Veel websites, brochures en informatieve video’s wekken de indruk dat een testamentair executeur die met een afwikkelingsbewind is bekleed (dat kan helemaal niet) of niet alleen als executeur maar ook als afwikkelingsbewindvoerder is benoemd, de meest vergaande bevoegdheden aan de nalatenschap heeft in plaats van de erfgenamen. Zo vertellen ook veel notarissen en nalatenschapsplanners het aan testamentmakers en erfgenamen als ze hen om advies vragen. Zelfs de voorzitter van de vereniging voor beroepsexecuteurs vertelt dit verhaal.22 Dat is in zijn algemeenheid en ongenuanceerdheid juridisch onjuist. De reden waarom dat juridisch niet kan, is dat daar geen uiterste wilsbeschikking voor bestaat. Staan er zulke bepalingen in een testament, kunnen erfgenamen daar vrijwillig mee akkoord gaan, maar doen ze dat niet, kunnen ze er in rechte niet toe worden verplicht rechtshandelingen te dulden die de wettelijke grenzen te buiten gaan. Veel notarissen en executeurs stellen (ook bij de rechter) ijskoud dat de afwikkelingsbewindvoerder mag verdelen als dat in het testament staat. Erfgenamen en hun advocaten moeten hier erg op hun qui vive zijn; stevig in hun schoenen staan en er niet bang voor zijn juridisch voor rotte vis te worden uitgemaakt, menselijk als notoire dwarsligger te worden geframed of te worden geconfronteerd met ander afschrikwekkend woordgebruik.

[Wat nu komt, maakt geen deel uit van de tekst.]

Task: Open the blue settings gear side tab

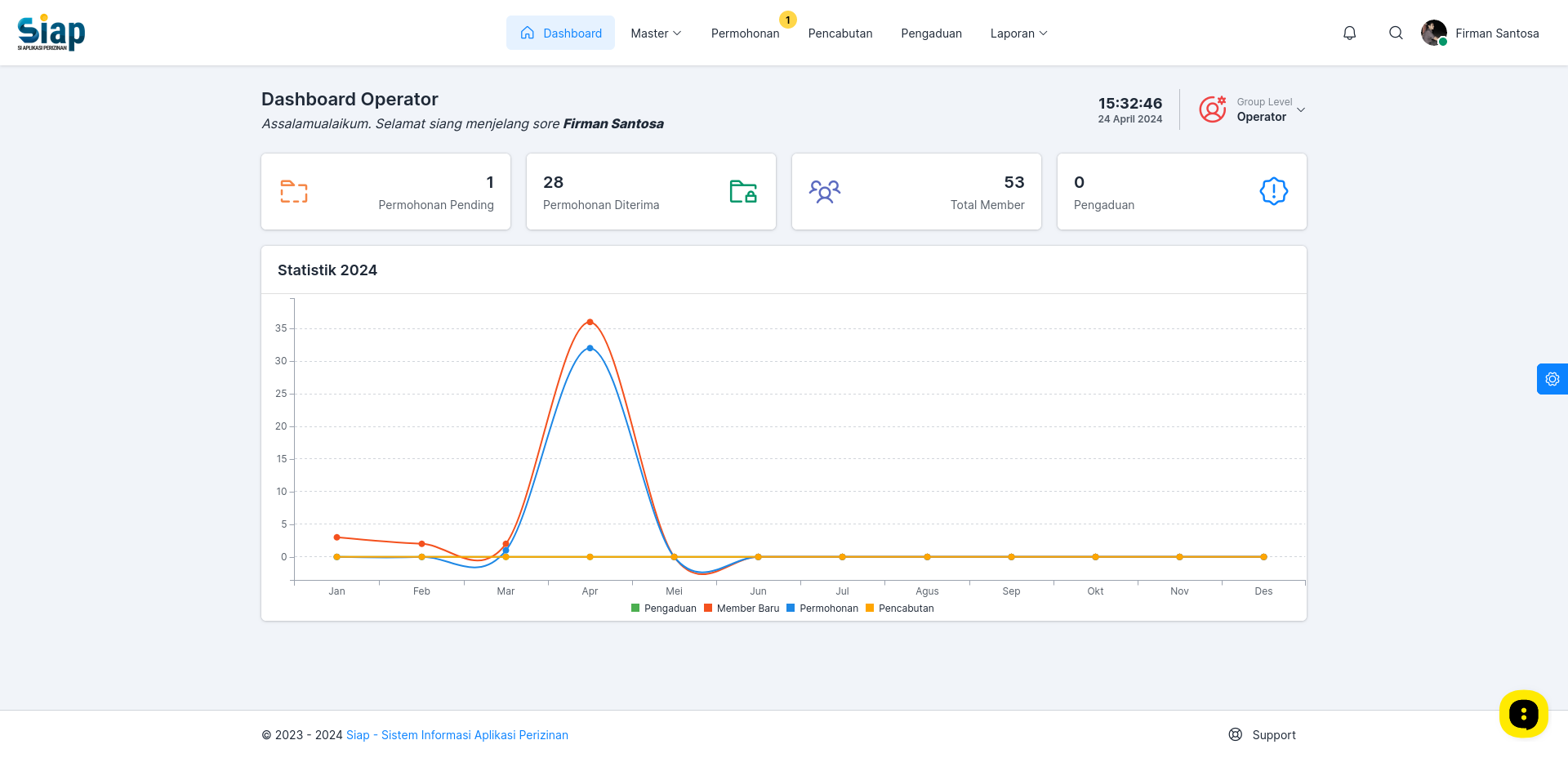Action: coord(1552,379)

Vraag altijd precies na op welk wetsartikel de notaris, advocaat, executeur of erfrechtspecialist zich baseert; op welke stukken van de wetsgeschiedenis en op welke rechterlijke uitspraken.
Is het antwoord: ‘artikel 4:171 BW’, kan er op worden gewezen dat dit geen uiterste wilsbeschikking is en dat de eigendomsrechten van meerderjarige erfgenamen op grond daarvan niet rechtsgeldig kunnen worden ingeperkt. Wees niet verbaasd als u dan wordt aangekeken met een blik alsof u van Mars komt. Veel erfrechtspecialisten kunnen het gewoonweg niet geloven, zelfs niet als u hen de letterlijke wettekst voorhoudt. Zo hebben ze het niet geleerd.

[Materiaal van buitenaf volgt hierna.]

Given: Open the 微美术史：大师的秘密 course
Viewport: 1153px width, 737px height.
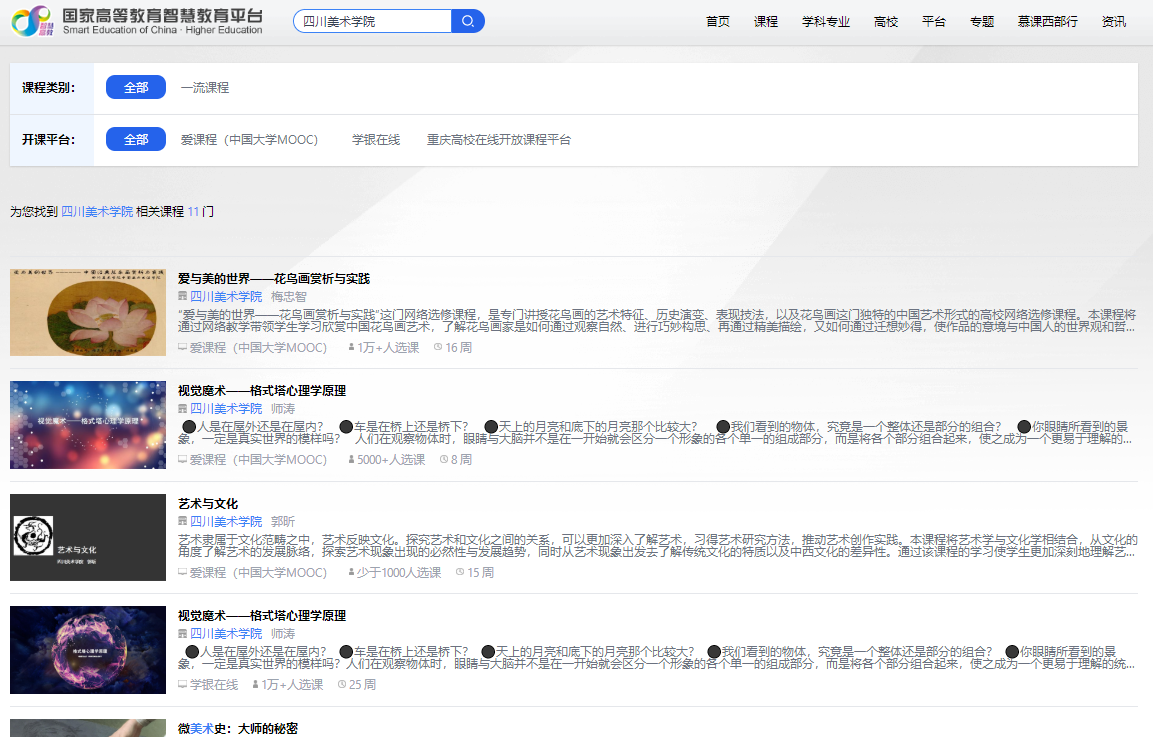Looking at the screenshot, I should (238, 729).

Is het antwoord: ‘de doctrine’, vraag na wie precies deze doctrine uitmaken en wat de doctrine precies is. De ‘doctrine’ bestaat namelijk niet algemeen in wetenschappers Nederlands recht, maar uitsluitend personen die werken binnen de universitaire beroepsopleiding voor de notaris. Verder gaat het daar om twee vraagstukken: die van het materiële recht en die van de notariële plichtenleer. Kunnen notarissen zulke bepalingen opnemen in aktes, zonder aansprakelijk te worden gesteld uit onrechtmatig handelen. Hoogleraar Estate planning Fons Stollenwerck leverde gefundeerde kritiek in de rechtssfeer van het materiële recht, de kritiekpunten staan nog steeds recht overeind (Alleen de Guide Michelin geeft drie sterren!). Ook leverde hij kritiek in de rechtssfeer van de deontologie; daar ging hij ‘om’ na één vonnis van de rechtbank Den Haag.23
Als het om het materiële recht gaat, moet duidelijk worden gemaakt dat deze ‘doctrine’ leeft binnen het notariaat, de estate planning en de erfenisafwikkelbranche, maar niet breed in de rechtswetenschap.

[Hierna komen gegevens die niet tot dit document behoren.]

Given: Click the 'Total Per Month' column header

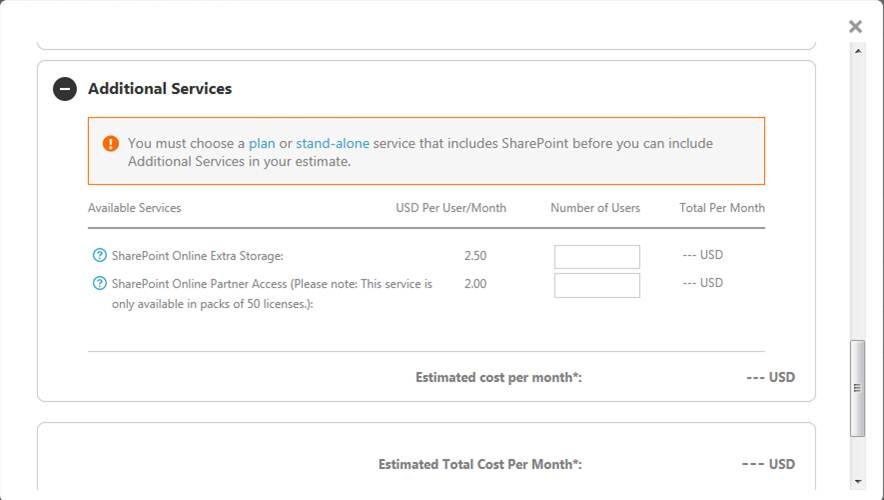Looking at the screenshot, I should click(722, 208).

Is het antwoord: ‘de rechtspraak’, vraag naar de precieze uitspraken. Want voor zover wij weten, bestaat er geen bestendige hogere jurisprudentie die de mening bevestigt dat bij testament aan de bewindvoerder rechtsgeldig de bevoegdheid tot zelfstandig verdelen kan worden toegekend.24
‘Het’ afwikkelingsbewind en ‘de’ afwikkelingsbewindvoerder bestaan niet. Wetgever gebruikte het begrip ‘afwikkelingsbewind’ tijdens de parlementaire behandeling van het nieuw Burgerlijk Wetboek en doelde ermee op de nieuw te introduceren bewindsvorm van het testamentair bewind in een gemeenschappelijk belang. Te gebruiken als het de bedoeling is een gemeenschap bij elkaar te houden, bijvoorbeeld een aandelenmeerderheid. Het wetsontwerp voor een algemene regeling van het bewind is gesneuveld in de voorbereidende fase van het nieuw Burgerlijk Wetboek. In het wetsontwerp voor het erfrecht dat twintig jaar later wet is geworden, heeft een testamentair bewindvoerder over gemeenschappelijke goederen de bijzondere bevoegdheid gekregen om zelfstandig een vordering tot verdeling bij de rechter in te stellen (sector civiel). Een recht dat normaal gesproken alleen de deelgenoten van een gemeenschap toekomt. Ook mag de testamentair bewindvoerder bij de rechter om vervangende toestemming vragen als niet alle erfgenamen toestemming – willen – geven (sector kanton). Op deze manier kan het instellen van een testamentair bewind in een gemeenschappelijk belang ertoe bijdragen dat een erfenis altijd kan worden afgewikkeld, ook als er onenigheid is onder de erfgenamen en niemand naar de rechter stapt met een vordering tot verdeling, of als niet alle erfgenamen reageren of vindbaar zijn. De testamentadviseur gebruikt daarvoor de modelregeling die in het notarieel jargon ‘afwikkelingsbewind’ wordt genoemd, maar geeft de bewindvoerder dan ook vaak extra bevoegdheden die de wet niet kent.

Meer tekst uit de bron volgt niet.